This is a general query I have related to developing a clinical prediction model. In a list of candidate predictors ( from extensive literature review and expert opinion, and after considering availability at the point of care and cost effective) we often find one of the predictors is very strong compared to others. What to do in that scenario? My concept is it is always better to prespecify variables and models.

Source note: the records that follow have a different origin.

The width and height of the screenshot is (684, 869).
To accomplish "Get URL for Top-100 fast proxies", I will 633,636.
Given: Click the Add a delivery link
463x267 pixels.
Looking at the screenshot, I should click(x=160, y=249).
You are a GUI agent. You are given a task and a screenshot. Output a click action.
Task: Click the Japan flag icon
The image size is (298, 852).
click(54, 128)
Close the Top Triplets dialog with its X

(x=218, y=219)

In general, the design of a model asks what we do not know, in order to try to limit this uncertainty. The more information the model provides, the more useful it will be. My clinical experience over the years has been that in the presence of strong predictors, multivariable models are either less useful because the clinical scenario is already evident, or they are decoupled from decision making. For example, to predict the prognosis of pulmonary embolism, the simplified PESI score uses very strong predictors such as shock or respiratory failure. However, one does not need to study medicine to know that a patient who is asphyxiating is “high risk” versus one who is breathing normally. In contrast, a much more subtle and useful question would be to stratify prognosis in patients who are clinically stable, or at least with graded levels of hypoxemia (considering the variables as continuous). The other consequence of these strong predictors is that prognostic categories hardly translate into therapeutic categories harmoniously. This means that if the subject has only one of these variables he is already high risk and requires intensification of therapy, regardless of the rest of the model. The solution in the simplified PESI, in effect, is that the presence of any binary predictor, already defines a high-risk situation. In fact it is questionable whether you are actually predicting anything with this type of model, insofar as the endpoint is obviously concatenated with the endpoint, and in fact there is no uncertainty. For example, the MASCC score for complication prediction uses shock as a predictor.

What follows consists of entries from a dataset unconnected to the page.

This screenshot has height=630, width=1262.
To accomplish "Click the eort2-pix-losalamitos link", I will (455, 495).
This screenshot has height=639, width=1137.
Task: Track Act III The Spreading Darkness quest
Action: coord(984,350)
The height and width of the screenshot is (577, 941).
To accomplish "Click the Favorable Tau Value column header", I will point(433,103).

However, the endpoint is a mixture of severe complications that also includes shock or death from septic shock, so you’re not really predicting much.
In model design, my view at this point is to select those subjects with true uncertainty, and not try to predict prognosis in subjects where the picture is already obvious.

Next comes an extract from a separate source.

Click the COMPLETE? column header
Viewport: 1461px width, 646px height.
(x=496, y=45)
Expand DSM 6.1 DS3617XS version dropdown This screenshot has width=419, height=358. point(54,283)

Where I do find that careful modeling is especially helpful even when a predictor is clinically very strong is that clinicians are often right about the strength but are wrong about the shape of the relationship between predictor and outcome.
To follow on with what Frank stated, careful thinking and representation/modeling of the strong variable are in order. For example, smoking history (simply as pack-years) is a strong predictor of lung cancer. it is highly non-linear across the entire range of values. However, an argument could be made that presence of any smoking history (binary or categorical, never, ever, current) captures the generalized elevated risk that a person who smokes represents. Other measures of smoking history directly represent the predictor (e.g. pack-years) and while other factors present individual response to the exposure (e.g. COPD, lung function as FEV1, shortness of breath, etc.) each are correlated with one another to some extent, but each also add to the predictive model. Carefully consider all, your available degrees of freedom and freely expend them on this strong predictor.